Grande figure de l’Orthodoxie en France, l’auteur a publié cet ouvrage quelques mois avant son décès, survenu le 7 janvier 2018, à l’âge de 91 ans. Comme l’explique B. Le Caro dans sa préface, il offre pour l’essentiel « une histoire spirituelle succincte de la France vue par un orthodoxe ». Ce regard est précédé d’une autobiographie (I) et suivi de réflexions sur la présence de l’Église orthodoxe en Europe occidentale (XI et XII) et sur l’unité des chrétiens (XIII et XIV), avant d’ultimes considérations sur la vie chrétienne aujourd’hui, notamment la formulation d’exigences doctrinales et principes de vie (XV et conclusion).

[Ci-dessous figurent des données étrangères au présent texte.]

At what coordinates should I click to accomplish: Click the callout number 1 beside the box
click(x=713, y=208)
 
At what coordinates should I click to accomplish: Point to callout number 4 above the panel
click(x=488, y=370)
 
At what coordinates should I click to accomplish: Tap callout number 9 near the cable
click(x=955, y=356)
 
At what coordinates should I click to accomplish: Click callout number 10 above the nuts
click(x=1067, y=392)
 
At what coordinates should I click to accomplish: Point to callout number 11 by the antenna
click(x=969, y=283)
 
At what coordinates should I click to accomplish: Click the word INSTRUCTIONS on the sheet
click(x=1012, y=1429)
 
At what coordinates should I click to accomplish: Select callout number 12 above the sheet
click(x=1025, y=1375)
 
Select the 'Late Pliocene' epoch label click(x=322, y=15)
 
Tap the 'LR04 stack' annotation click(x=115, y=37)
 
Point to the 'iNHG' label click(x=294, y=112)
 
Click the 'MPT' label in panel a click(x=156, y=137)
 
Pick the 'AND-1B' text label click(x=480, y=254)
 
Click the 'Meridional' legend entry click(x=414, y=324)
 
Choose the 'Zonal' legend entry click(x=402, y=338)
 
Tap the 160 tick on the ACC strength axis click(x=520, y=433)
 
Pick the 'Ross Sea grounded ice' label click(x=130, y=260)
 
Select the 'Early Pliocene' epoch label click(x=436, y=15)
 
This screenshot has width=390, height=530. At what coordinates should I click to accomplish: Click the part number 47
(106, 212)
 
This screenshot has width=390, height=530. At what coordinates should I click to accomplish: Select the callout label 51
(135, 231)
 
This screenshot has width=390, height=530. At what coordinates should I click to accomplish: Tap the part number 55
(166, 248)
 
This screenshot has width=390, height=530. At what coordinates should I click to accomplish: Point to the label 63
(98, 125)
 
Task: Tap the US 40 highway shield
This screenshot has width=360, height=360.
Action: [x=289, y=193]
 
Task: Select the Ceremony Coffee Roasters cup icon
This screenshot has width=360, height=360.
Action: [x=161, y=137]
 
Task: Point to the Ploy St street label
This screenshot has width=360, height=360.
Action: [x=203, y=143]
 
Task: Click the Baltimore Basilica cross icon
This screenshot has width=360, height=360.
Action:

La biographie permet de percevoir les liens familiaux de l’auteur avec l’orthodoxie, la genèse de sa vocation cistercienne précoce, l’ampleur de son travail d’édition mais aussi son itinéraire ecclésial : l’importance d’un pèlerinage en Égypte en 1960, les désillusions du Concile Vatican II, la fondation du monastère de rite oriental d’Aubazine (1966) et la prise de conscience qui l’amène à entrer dans l’Église orthodoxe dix ans plus tard. À la suite d’un long développement sur la validité du baptême, il explique sa libre demande d’y être reçu au Mont Athos par la réitération de ce sacrement (p. 47-52, en particulier 51). Sans être nécessairement convaincu par ses explications relatives à l’absence de reniement du baptême déjà reçu dans l’Église catholique, le lecteur appréciera du moins qu’elles soient plus claires que celles rapportés il y a quelques années dans Propos d’un moine orthodoxe (p. 59 ; cf. Istina LVI [2011], p. 224).
Dans la partie historique, l’auteur s’attache à décrire la séparation progressive des traditions orientales et occidentales, avec le souci de citer des auteurs catholiques pour justifier ses intuitions sur la liturgie byzantine (Le Guillou, p. 32) ou sur la mutation du XIIe siècle (Congar, p. 36-37). S’il rend parfois justice à l’Occident, comme sur la déification (p. 181 et 201), il y perçoit une infidélité à la Tradition dont le grand responsable est Augustin. Le ton est certes moins polémique que dans son ouvrage interview, mais le P. Placide n’est guère compréhensif pour le protestantisme, brièvement évoqué et réduit à un durcissement de l’augustinisme et à l’iconoclasme (p. 230 et 283). De même, pour le mouvement œcuménique dominé par une ecclésiologie d’origine protestante (p. 280 et 318). Sans doute concède-t-il que les relations orthodoxes-catholiques peuvent permettre des enrichissements mutuels (p. 308), mais dans le cadre d’une simple coexistence car « l’acceptation de la doctrine et la pratique vaticane de la primauté, même “rénovée”, ne serait qu’une nouvelle forme d’uniatisme » (p. 305).
Ce livre rassemble en fait des conférences et articles déjà publiés sous forme de fascicules, dont le lecteur retrouve parfois les traces (telle la mention de Montgeron, p. 292). Les genres littéraires sont également assez divers : témoignage, récit argumenté, étude technique (sur le chapitre VII de la règle de St Benoît, p. 91s.), etc. Ce sont aussi des textes qui datent : le nombre des orthodoxes de France est encore estimé à 200.000 (p. 275), les pages sur la situation actuelle de l’orthodoxie ne disent rien du Concile de Crète, et celles sur l’œcuménisme remontent aux années 1970-80, sans mention de documents plus récents. Du moins ce livre présente-t-il l’intérêt d’éclairer l’itinéraire dramatique d’un moine catholique aux prises avec les transformations considérables du XXe siècle et une certaine mentalité intransigeante qui tient une place importante dans l’Orthodoxie.
Michel Mallèvre
Placide Deseille, De l’Orient à l’Occident. Orthodoxie et catholicisme, Genève, Éd. des Syrtes, 2017 ; 350 p. 20 €. ISBN : 978-2-940523-64-1.
Recension publiée dans la revue Istina, 2018/1.